760. Find Anagram Mappings - Easy

Given two lists Aand B, and B is an anagram of A. B is an anagram of A means B is made by randomizing the order of the elements in A.

We want to find an index mapping P, from A to B. A mapping P[i] = j means the ith element in A appears in B at index j.

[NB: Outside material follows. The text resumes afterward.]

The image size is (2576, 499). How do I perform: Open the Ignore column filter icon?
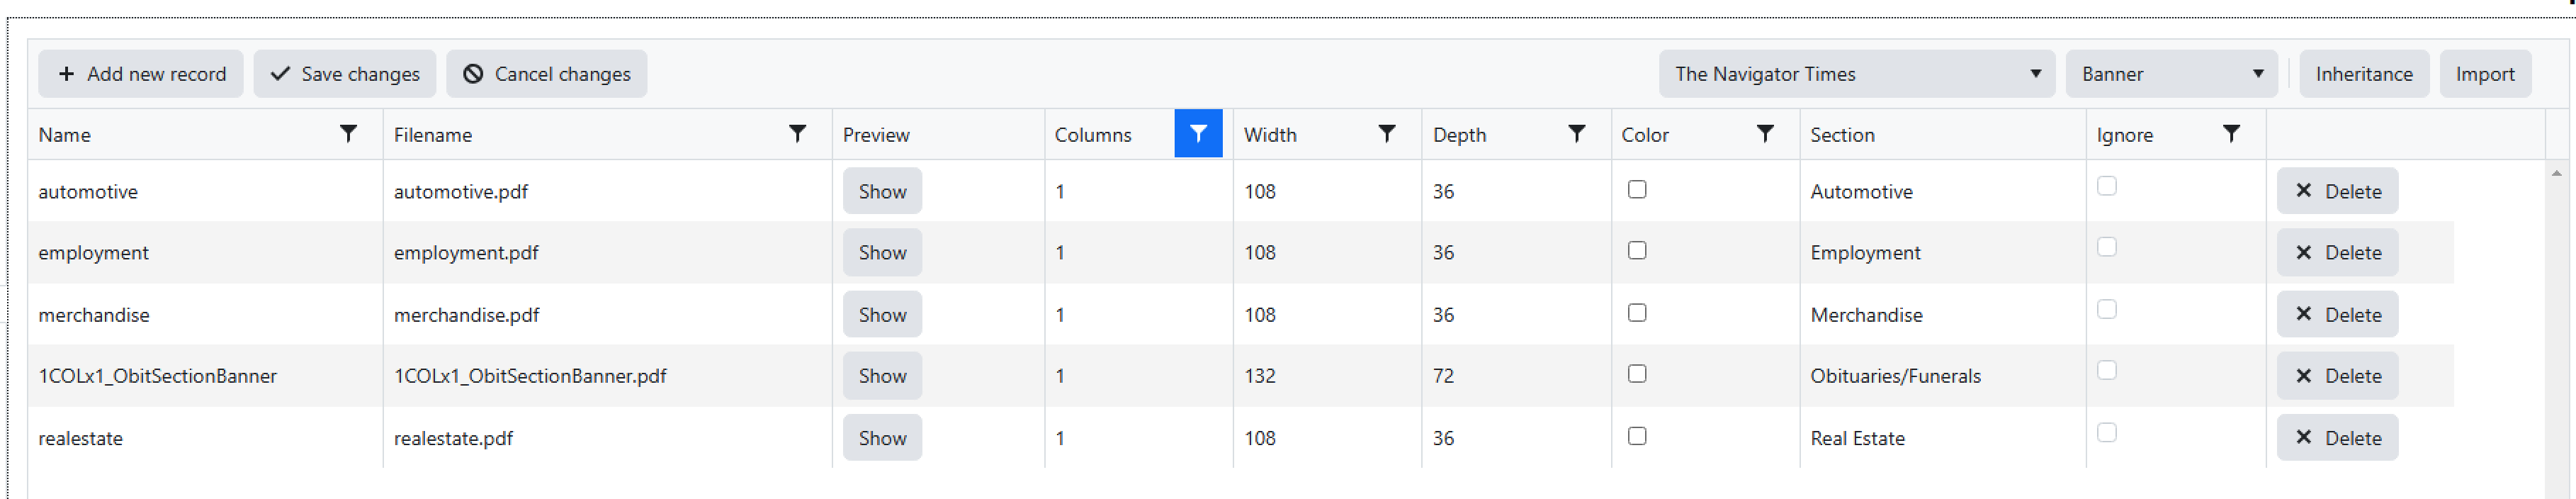[x=2230, y=134]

These lists A and B may contain duplicates. If there are multiple answers, output any of them.

For example, given

A = [12, 28, 46, 32, 50]
B = [50, 12, 32, 46, 28]

 

We should return

[1, 4, 3, 2, 0]

as P[0] = 1 because the 0th element of A appears at B[1], and P[1] = 4 because the 1st element of A appears at B[4], and so on.

 

Note:

1. A, B have equal lengths in range [1, 100].
2. A[i], B[i] are integers in range [0, 10^5].

 

扫一遍B，把<B[i], i>存进hashset，再扫一遍A，拿到对应B中的index

time: O(n), space: O(n)

class Solution {
    public int[] anagramMappings(int[] A, int[] B) {
        HashMap<Integer, Integer> map = new HashMap<>();
        for(int i = 0; i < B.length; i++) {
            map.put(B[i], i);
        }
        int[] res = new int[A.length];
        for(int i = 0; i < A.length; i++) {
            res[i] = map.get(A[i]);
        }
        return res;
    }
}